Hello I have a 37 gal long aquarium 2 clown fish 2 firefish 2 small pepperment shrimp and a skunk cleaner shrimp. What i want to know is what is the smallest and most peacefull angel fish that I could have in this tank? thanks for any sugestions.


----------



## Pasfur (Mar 29, 2008)

I would stick with one of the more hardy Centropyge species, such as the Coral Beauty or Flame.


----------



## AnimalBabe (Aug 24, 2009)

*angelfish question*

A few related questions--I have a 45 gallon sw tank, currently housing two clown fishes and one damsel. I would like to add another fish, and was considering the two you suggested- Flame angel or Coral Beauty. I read they need lots of algae for their diet, but I don't have any live rock at the moment. Though I plan on getting live rock in the near future, would it be okay to add one of these two fishes to the tank beforehand? The tank has a lot of algae as it is, and I could buy packaged greens. I previously tried adding a yellow angelfish and it only survived for one week.
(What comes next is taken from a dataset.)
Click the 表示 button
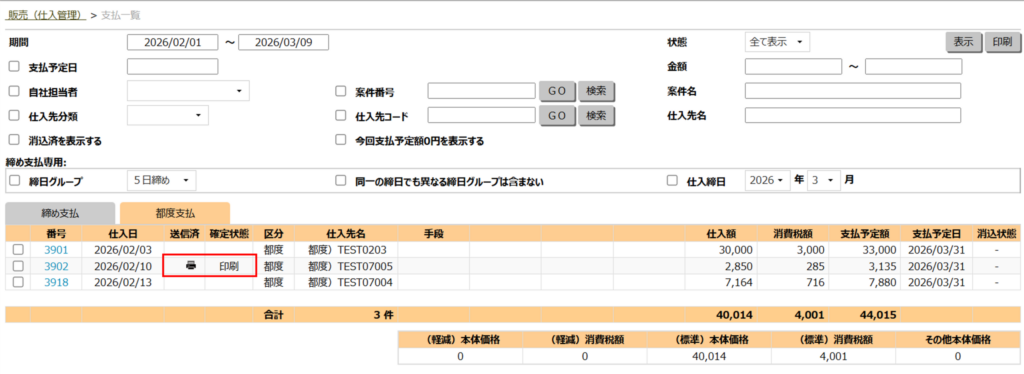Viewport: 1024px width, 374px height. [963, 42]
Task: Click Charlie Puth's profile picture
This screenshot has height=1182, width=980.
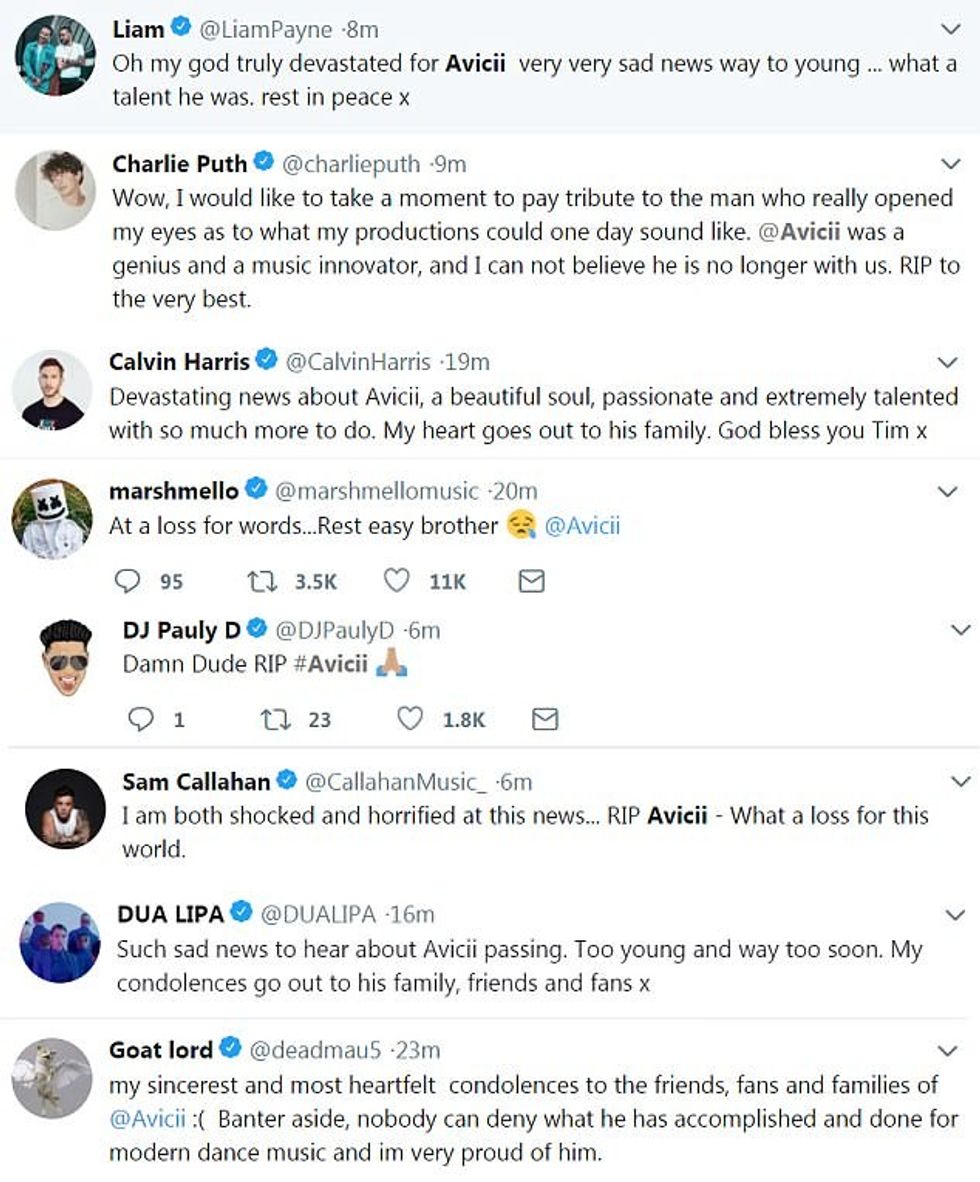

The tank was set up for about a year and a half at that point. It looked like the poor guy got hole in the head. :-( I still don't know what caused it, though I suspect it had it when I bought it. The water parameters were in normal ranges at the time. Since then I've added some powerheads to increase water circulation.

Also, on another subject, what types of cleaners would you recommend for my size tank? I was considering a cleaner shrimp, turbo snail, and a blueleg hermit crab.


----------



## Pasfur (Mar 29, 2008)

I consider live rock to be an absolute requirement for the health of any Centropyge genus of angelfish. Until you have an aquarium with mature live rock and thriving supplies of copepods and amphipods, I would not purchase these fish.

For cleaners, I would probably just use a couple of Turbo Snails, and a Cleaner Shrimp if you like.


----------